2016_07_13_SpainPortugal

Once we neglect interest payments, on which there is little a government can do besides hoping that they ECB will keep helping, both countries spectacularly reduced their deficit since 2010. And this is true whether we take the headline figures (total deficit, the dashed line), or the structural figures that the Commission cherishes, i.e. deficit net of cyclical components (the solid lines). Looking at this figure one may wonder what they serve to drink during Council (and Commission) meetings, for them to argue that the fiscal effort was insufficient…

What is even more enraging, is that not only this effort was not recognized as remarkable by EU authorities. But what is more, it was harmful for these economies (and for the Eurozone at large).

In the following table I have put side by side the output gaps and fiscal impulse, the best measure of discretionary policy changes1. I have highlighted in green all the years in which the fiscal stance was countercyclical, meaning that a negative (positive) output gap triggered a more expansionary (contractionary) fiscal stance. And in red cases in which the fiscal stance was procyclical, i.e. in which it made matters worse.
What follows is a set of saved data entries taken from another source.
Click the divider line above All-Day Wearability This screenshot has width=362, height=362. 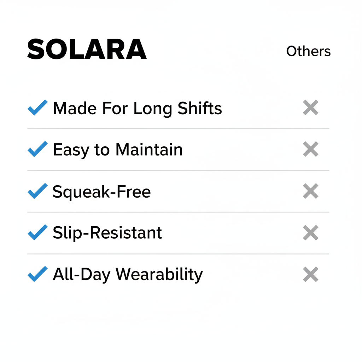(x=178, y=254)
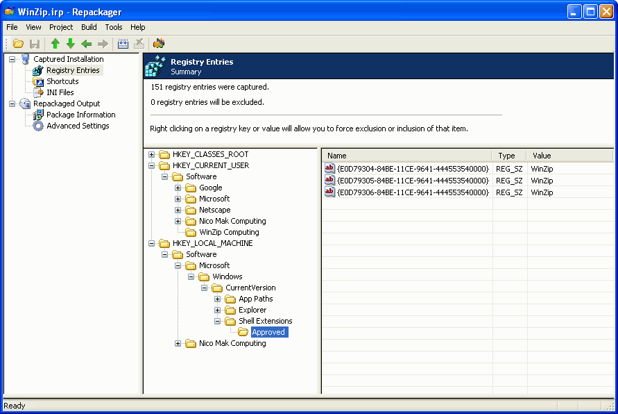Screen dimensions: 618x414
Task: Click the green up arrow toolbar icon
Action: click(x=55, y=44)
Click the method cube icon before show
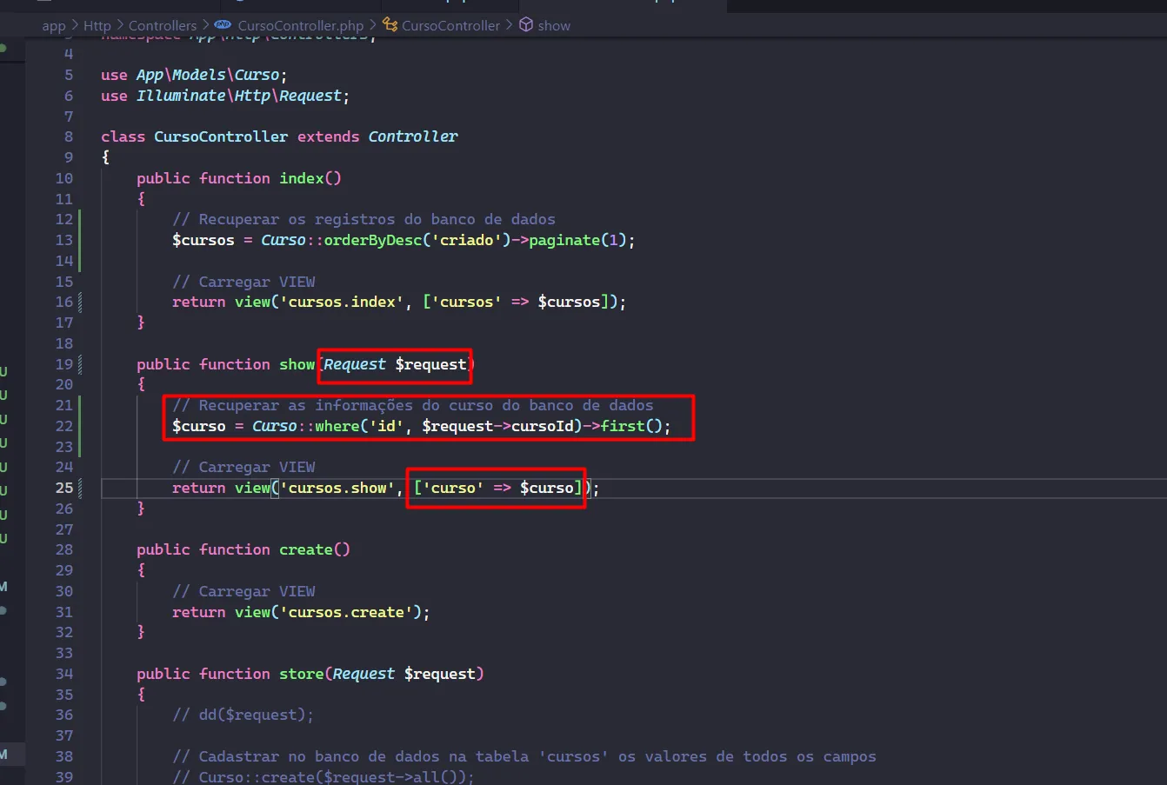The height and width of the screenshot is (785, 1167). pos(526,25)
Output Gap and Discretionary Fiscal Policy Stance
Portugal Spain EMU 12
Output Gap Fiscal Impulse Output Gap Fiscal Impulse Output Gap Fiscal Impulse
2009 -0.1 4.6 1.5 3.9 -1.9 1.4
2010 2.1 2.3 1.1 -2.3 -0.5 0.7
2011 0.6 -5.9 -0.3 -1.1 0.4 -1.6
2012 -3.2 -3.7 -3.3 -0.7 -1.1 -1.1
2013 -4.1 -0.9 -5.4 -4.4 -2.1 -0.9
2014 -3.2 2.9 -4.8 -0.2 -2.0 -0.1
2015 -2.0 -1.7 -2.8 1.2 -1.3 0.2
2016 -0.9 -1.0 -1.7 0.2 -0.8 0.3
2017 0.3 0.4 -0.9 0.3 -0.2 0.2
Source: Datastream – AMECO Database
Note: Fiscal Impulse computed as change of cyclically adjusted deficit net of interest

The reader will judge by himself. Just two remarks. linked to the fines put in place. First, the Portuguese fiscal contraction of 2015-2016 is procyclical, as the output gap was and still is negative. On the other hand, Spain has increased its structural deficit, but it had excellent reasons to do so.

One may argue that the table causes problems, because the calculation of the output gap is arbitrary and political in nature. Granted, I could not agree more. So I took headline figures, and compared the “gross” fiscal impulse with the “growth gap”, meaning the difference between the actual growth rate and the 3% level that was assumed to be normal when the Maastricht Treaty was signed (If you are curious about EMU numerology, just look here). This is of course a harsher criterion, as 3% as nowadays become more a mirage than a realistic objective. But hey, if we want to use the rules, we should take them together with their underlying hypotheses. Here is the table:

Growth Gap and Overall Fiscal Policy Stance
Portugal Spain EMU 12
Growth Gap to 3% Fiscal Impulse Growth Gap to 3% Fiscal Impulse Growth Gap to 3% Fiscal Impulse
2009 -6.0 6.2 -6.6 6.4 -7.4 4.2
2010 -1.1 1.4 -3.0 -1.7 -0.9 0.0
2011 -4.8 -5.2 -4.0 -0.4 -1.4 -2.2
2012 -7.0 -2.3 -5.6 0.3 -3.9 -0.5
2013 -4.1 -0.8 -4.7 -3.9 -3.3 -0.5
2014 -2.1 2.3 -1.6 -1.0 -2.1 -0.2
2015 -1.5 -2.4 0.2 -0.5 -1.4 -0.3
2016 -1.5 -1.6 -0.4 -1.0 -1.4 0.0
2017 -1.3 -0.2 -0.5 -0.7 -1.3 -0.2
Source: Datastream – AMECO Database
Note: Fiscal Impulse computed as change of government deficit net of interest

Lot’s of red, isn’t it? Faced with a structural growth deficit, the EMU at large, as well as Spain and Portugal, has had an excessively restrictive fiscal stance. I know, no real big news here.

To summarize, the decision to fine Portugal and Spain is politically ill-timed and clumsy. And it is economically unwarranted. And yet, here we are, discussing it. My generation grew up thinking that When The World Is Running Down, You Make The Best of What’s Still Around. In Brussels, no matter how bad things get, it is business as usual.


1. The fiscal impulse is computed as the negative of the change in deficit. As such it captures the change in the fiscal stance. Just to make an example, going from a deficit of 1% to a deficit of 5% is more expansionary than going form a deficit of 10% to a deficit of 11%.